Leur territoire, limité au nord par l’Ouêd-Sebaou, resseré à l’est et à l’ouest par deux affluents de cette rivière, est, du reste peu étendu ; il représente tout au plus 16 000 hectares. La partie la plus haute du pays est au sud ; c’est une crête assez allongée, dont le point culminant est connu sous le nom d’Abou-Dîd, et d’où partent deux chaînons secondaires qui, s’éloignant l’un de l’autre jusqu’à leur terme, donnent à la charpente générale du sol la forme d’un Y incliné à gauche. J’ai dit en commençant que le Tizi-Ouzou était l’une des portes de la Kébaïlie ; les Beni-Iraten, dont le territoire commence à 8 ou 10 kilomètres de là, s’en sont pour ainsi dire, regardés comme les gardiens à toutes les époques de leur histoire ; et il faut dire qu’ils ont noblement rempli ce rôle volontaire.

Voici ce que dit d’eux un écrivain arabe du quinzième siècle, Ibn-Khaldoun. On les retrouvera, dans ce passage, ce qu’ils se sont montrés il y a quelques jours à peine.

« Les Beni-Raten occupent, avec les Beni-Fraousen, leurs voisins, les montagnes situées entre Bougie et Delhi ( ?). C’est une retraite des plus difficiles à abordé, des plus faciles à défendre ; aussi bravent-ils de là la puissance du gouvernement de Bougie, et ils ne paient l’impôt qu’autant que cela leur convient.
De nos jours, ils se tiennent sur cette cime élevée, et défient les forces du sultan, bien qu’ils en reconnaissent l’autorité. Leur nom est même inscrit sur les registres de l’administration comme tribu soumise à l’impôt.
Sous la dynastie sanhadjienne, ce peuple tenait un rang très distingué autant durant la guerre que pendant la paix. Il avait mérité cet honneur en se montrant l’allié fidèle de la tribu de Ketama depuis le commencement de l’empire fatémide ».

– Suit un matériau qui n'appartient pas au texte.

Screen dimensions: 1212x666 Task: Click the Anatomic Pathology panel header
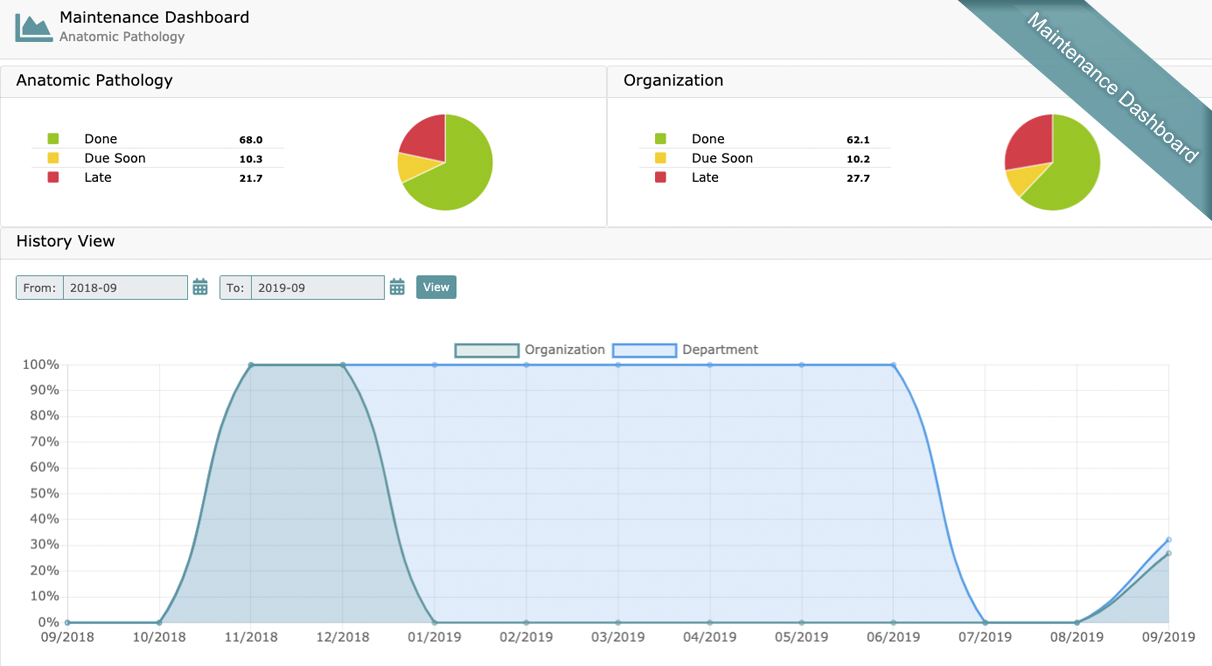click(x=94, y=81)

A cette époque, il est vrai, ils étaient beaucoup plus puissants. On se rappelle quelle est l’étendue de leurs territoires ; c’est tout ce que leur ont laissé les guerres intestines et les empiètements des Turks. Sur cette surface vivent dans 31 villages, 20 à 22000 âmes qui comptent environ 7000 fantassins armés.

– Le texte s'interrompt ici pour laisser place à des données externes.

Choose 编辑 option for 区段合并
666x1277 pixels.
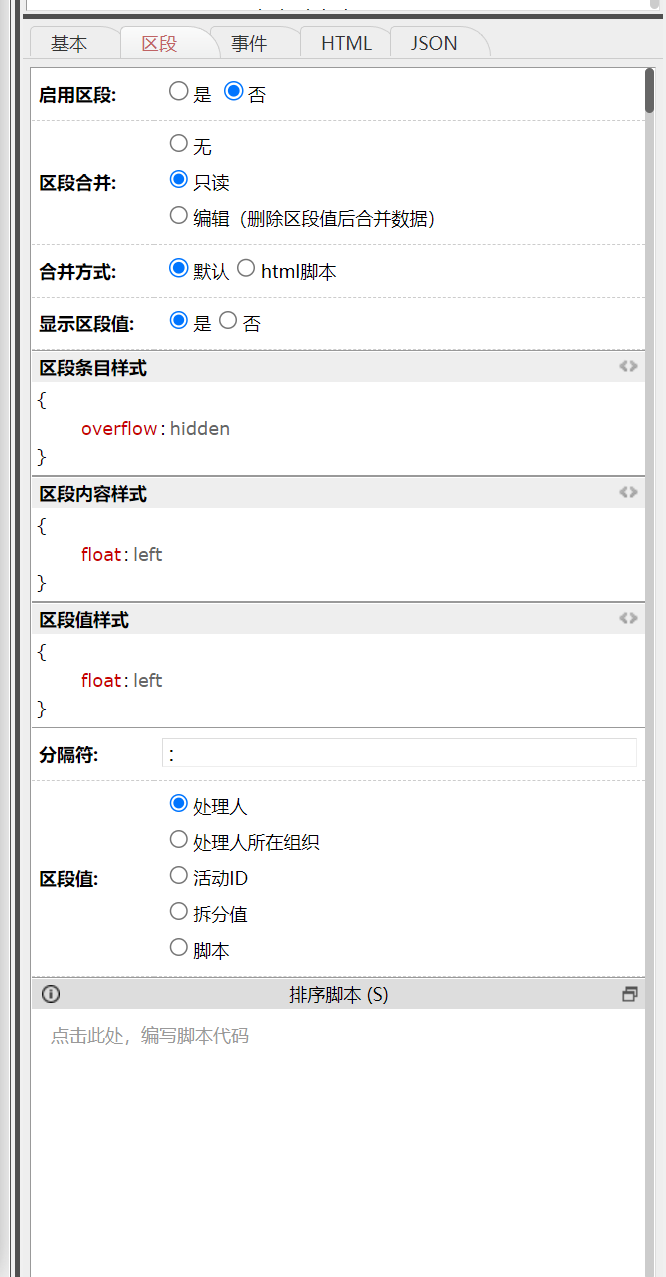tap(179, 215)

Il faut avouer que quand on a eu devant soi les premiers soldats de l’Europe, il eût été assez singulier d’être arrêté par de telles forces,
  fussent-elles augmentées des contingents fournis par les tribus voisines.
En enlevant toutes les positions des Beni-Raten avec cet entrain que l’on sait , en dominant le pays après quelques heures de combats, nos soldats ont montré une fois de plus que, s’ils ne dédaignent aucun adversaire, ils savent triompher facilement des résistances les plus opiniâtres. A l’heure qu’il est les Beni Raten ont abandonné toute idée d’indépendance, et la construction du Fort-Napoléon au centre de leur pays, leur apprendra qu’il ne leur reste plus qu’à se rallier franchement à nous, en imprimant à leur énergie, à leurs travaux, une direction utile et profitable pour tous.

La tribu a « donné comme gage de sa soumission soixante deux otages qui viennent d’être enfermés au fort Bab-Azoun , à Alger. C’est parmi eux que M. Lauret a choisi les types des différentes têtes qui accompagnent cet article.

Les Beni-Iraten ont le type de toutes les populations kébaïles, type dans lequel on reconnaît toujours celui de la race berbère, mais un peu vague, légèrement effacé, incertain peut-être, comme lorsque les traits ont gardé les traces de plus d’un mélange.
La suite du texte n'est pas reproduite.